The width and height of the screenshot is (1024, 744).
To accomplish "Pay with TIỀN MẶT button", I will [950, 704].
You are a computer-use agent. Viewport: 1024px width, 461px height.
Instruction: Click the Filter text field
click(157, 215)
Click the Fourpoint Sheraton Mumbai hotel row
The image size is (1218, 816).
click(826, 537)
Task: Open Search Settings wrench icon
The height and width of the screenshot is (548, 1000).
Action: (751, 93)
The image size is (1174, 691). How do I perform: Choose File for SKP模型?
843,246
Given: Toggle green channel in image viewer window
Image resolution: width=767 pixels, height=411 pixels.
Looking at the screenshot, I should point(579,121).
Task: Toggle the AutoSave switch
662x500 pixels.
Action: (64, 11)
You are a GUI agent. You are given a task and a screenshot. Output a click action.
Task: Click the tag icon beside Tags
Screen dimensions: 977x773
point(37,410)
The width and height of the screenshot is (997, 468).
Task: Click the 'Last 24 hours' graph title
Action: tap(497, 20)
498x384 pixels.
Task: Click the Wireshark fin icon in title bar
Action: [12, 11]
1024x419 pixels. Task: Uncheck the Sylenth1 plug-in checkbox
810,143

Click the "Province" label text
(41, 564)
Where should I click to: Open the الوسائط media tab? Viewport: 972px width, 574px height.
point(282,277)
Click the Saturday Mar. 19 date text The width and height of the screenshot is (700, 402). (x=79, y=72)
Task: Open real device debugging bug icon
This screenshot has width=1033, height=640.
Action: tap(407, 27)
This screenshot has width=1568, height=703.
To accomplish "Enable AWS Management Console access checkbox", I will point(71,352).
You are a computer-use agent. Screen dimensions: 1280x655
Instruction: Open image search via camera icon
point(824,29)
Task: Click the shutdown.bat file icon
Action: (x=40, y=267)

▸ **To do**: Report every line of the material above in which "Toggle" appears.

▸ **Answer to this task**:
Given: Toggle green channel in image viewer window
Task: Toggle the AutoSave switch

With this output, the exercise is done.